> [WHAT TO WORK ON] Everything from the line containing "This screenshot has height=417, width=700." through the end of the data below should be copied exactly, with no other lines.

-.-.-

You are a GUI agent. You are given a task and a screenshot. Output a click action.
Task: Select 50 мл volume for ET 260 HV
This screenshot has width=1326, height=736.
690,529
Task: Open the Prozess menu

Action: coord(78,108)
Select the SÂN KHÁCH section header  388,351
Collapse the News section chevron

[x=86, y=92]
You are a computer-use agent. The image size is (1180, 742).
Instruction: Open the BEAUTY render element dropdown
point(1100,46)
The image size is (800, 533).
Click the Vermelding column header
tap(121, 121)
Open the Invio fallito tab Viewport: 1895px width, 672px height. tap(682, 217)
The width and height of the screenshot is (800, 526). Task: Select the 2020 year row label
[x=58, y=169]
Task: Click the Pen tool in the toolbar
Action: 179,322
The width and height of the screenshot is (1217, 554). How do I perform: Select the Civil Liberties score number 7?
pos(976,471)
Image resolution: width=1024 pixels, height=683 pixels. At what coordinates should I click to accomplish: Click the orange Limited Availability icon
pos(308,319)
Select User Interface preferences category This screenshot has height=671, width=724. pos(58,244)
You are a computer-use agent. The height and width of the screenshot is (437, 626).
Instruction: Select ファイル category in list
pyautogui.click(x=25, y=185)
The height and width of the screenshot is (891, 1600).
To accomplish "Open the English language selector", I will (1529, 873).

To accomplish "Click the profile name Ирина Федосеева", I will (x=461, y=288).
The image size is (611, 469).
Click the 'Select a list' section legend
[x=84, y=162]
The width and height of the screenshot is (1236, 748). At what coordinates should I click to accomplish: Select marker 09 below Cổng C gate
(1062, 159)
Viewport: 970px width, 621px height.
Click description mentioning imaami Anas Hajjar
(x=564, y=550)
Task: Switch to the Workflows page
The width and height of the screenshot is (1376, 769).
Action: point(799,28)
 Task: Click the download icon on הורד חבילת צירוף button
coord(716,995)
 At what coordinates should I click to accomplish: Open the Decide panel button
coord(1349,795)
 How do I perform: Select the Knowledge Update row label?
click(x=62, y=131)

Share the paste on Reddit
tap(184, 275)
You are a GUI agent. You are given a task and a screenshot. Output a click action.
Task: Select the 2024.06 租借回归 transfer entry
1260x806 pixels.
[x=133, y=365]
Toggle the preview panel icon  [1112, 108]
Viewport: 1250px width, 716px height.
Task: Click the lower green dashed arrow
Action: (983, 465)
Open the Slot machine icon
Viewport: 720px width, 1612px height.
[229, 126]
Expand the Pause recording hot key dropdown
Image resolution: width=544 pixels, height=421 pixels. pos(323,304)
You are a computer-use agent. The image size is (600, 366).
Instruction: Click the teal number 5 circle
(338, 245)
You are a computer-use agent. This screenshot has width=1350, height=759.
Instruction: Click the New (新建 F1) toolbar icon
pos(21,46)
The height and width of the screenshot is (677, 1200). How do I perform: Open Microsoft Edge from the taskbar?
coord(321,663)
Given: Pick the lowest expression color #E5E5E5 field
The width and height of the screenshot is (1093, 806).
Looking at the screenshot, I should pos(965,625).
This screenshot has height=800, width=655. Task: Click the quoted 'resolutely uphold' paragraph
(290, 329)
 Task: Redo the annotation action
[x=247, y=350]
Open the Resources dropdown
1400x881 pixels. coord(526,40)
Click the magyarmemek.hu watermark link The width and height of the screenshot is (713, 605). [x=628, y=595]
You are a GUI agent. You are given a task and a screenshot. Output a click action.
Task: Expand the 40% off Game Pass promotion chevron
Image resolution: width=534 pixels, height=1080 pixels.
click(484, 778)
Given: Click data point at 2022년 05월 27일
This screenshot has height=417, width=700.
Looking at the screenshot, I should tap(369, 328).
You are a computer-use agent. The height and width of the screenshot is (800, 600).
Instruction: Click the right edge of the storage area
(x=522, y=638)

-.-.-

> [ANSWER SECTION]
This screenshot has height=417, width=700.
Looking at the screenshot, I should tap(369, 328).
You are a computer-use agent. The height and width of the screenshot is (800, 600).
Instruction: Click the right edge of the storage area
(x=522, y=638)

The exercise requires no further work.